Researchers have found that grocery stores can increase their profits by donating unsold food instead of discounting or discarding it. This practice, known as ‘preemptive removal,’ not only helps feed the hungry but also improves the overall quality of the store’s inventory, leading to higher sales and better margins.

Donate and Profit
The research argues that America’s biggest supermarket chains, such as Kroger, Walmart, and Costco, are already donating vast volumes of food to food banks/pantries. In 2022, $3.5 billion worth of food close to 2 billion pounds were donated by retailers across the United States.
The donated food is valued at approximately $2 per pound in 2022. The donations are not only charitable gestures but also enable the companies to obtain tax deductions, reducing their costs and increasing profits. The authors found that there are increasing, marginal benefits to being more aggressive about pulling items at risk of expiry off shelves and using recently vacated space to restock fresh inventory: stores in this category realize revenue from sales and maximize profits.
Well doing the task to enhance Shelf Quality and Customer Point of view
Three things store managers can do with food from their stores before it expires – donate, dispose of, or try to sell at a discount. As a result, not only does it help feed the hungry but also generally raises the quality of the store because you get rid of food that is going to expire soon.

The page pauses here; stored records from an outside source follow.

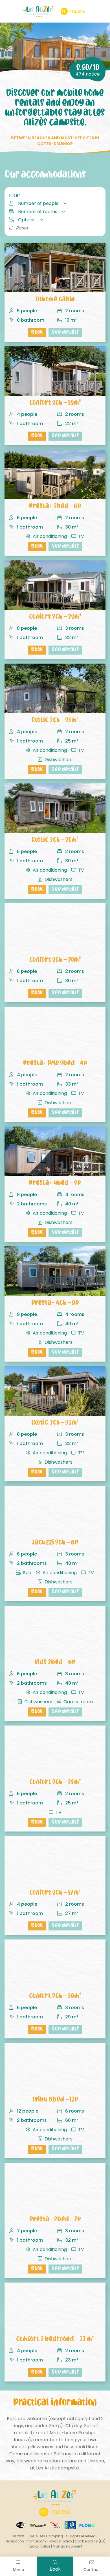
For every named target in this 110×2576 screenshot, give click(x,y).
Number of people (38, 203)
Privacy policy (60, 2541)
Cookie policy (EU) (90, 2541)
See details (65, 332)
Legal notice (39, 2546)
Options (27, 219)
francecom (36, 2541)
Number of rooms (37, 211)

However, if displayed amongst other non-perishable foods and fresh products such as bananas with brown spots this can harm the image of your store. These things can be donated so stores do not have to sell them for a discount, which looks better to the customer overall. The researchers found that when they increase the average quality level of food on display, the average price of food can increase by up to 1%, corresponding to a 33% improvement in profit margins.
Conclusion
Supermarkets that donate unsaleable, soon-to-be-expired food to local food banks can increase sales on their shelves. By discarding items that are about to expire from the shelves, allowing fresher inventory to fill them, and making store sales floors more timeless looking they could drive multiples of margin improvements. Such a ‘win-win’ is possible by marrying corporate social responsibility with innovative supply chain management practices.